In last week’s demo, Raul Puri, a scientist who works on GPT-4, gave me a quick tour of the image recognition feature. He uploaded a photo of a kid’s math homework, circled a Sudoku-like puzzle on the screen, and asked ChatGPT how you were meant to solve it. ChatGPT replied with the correct steps.
Puri says he has also used the feature to help him fix his fiancée’s computer by uploading screenshots of error messages and asking ChatGPT what he should do. “This was a very painful experience that it helped me get through,” he says.
ChatGPT’s image recognition ability has already been trialed by a company called Be My Eyes, which makes an app for people with impaired vision. Users can upload a photo of what’s in front of them and ask human volunteers to tell them what it is. In a partnership with OpenAI, Be My Eyes gives its users the option of asking a chatbot instead.
“Sometimes my kitchen is a little messy, or it’s just very early Monday morning and I don’t want to talk to a human being,” Be My Eyes founder Hans Jørgen Wiberg, who uses the app himself, told me when I interviewed him at EmTech Digital in May. “Now you can ask the photo questions.”

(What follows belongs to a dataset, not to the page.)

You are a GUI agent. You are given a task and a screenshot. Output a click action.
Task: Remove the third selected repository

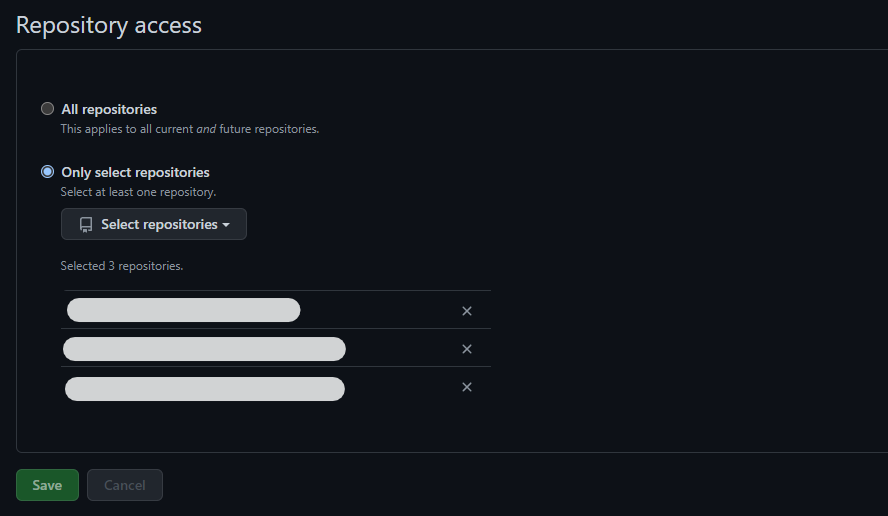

OpenAI is aware of the risk of releasing these updates to the public. Combining models brings whole new levels of complexity, says Puri. He says his team has spent months brainstorming possible misuses. You cannot ask questions about photos of private individuals, for example.
Jang gives another example: “Right now if you ask ChatGPT to make a bomb it will refuse,” she says. “But instead of saying, ‘Hey, tell me how to make a bomb,’ what if you showed it an image of a bomb and said, ‘Can you tell me how to make this?’”
“You have all the problems with computer vision; you have all the problems of large language models. Voice fraud is a big problem,” says Puri. “You have to consider not just our users, but also the people that aren’t using the product.”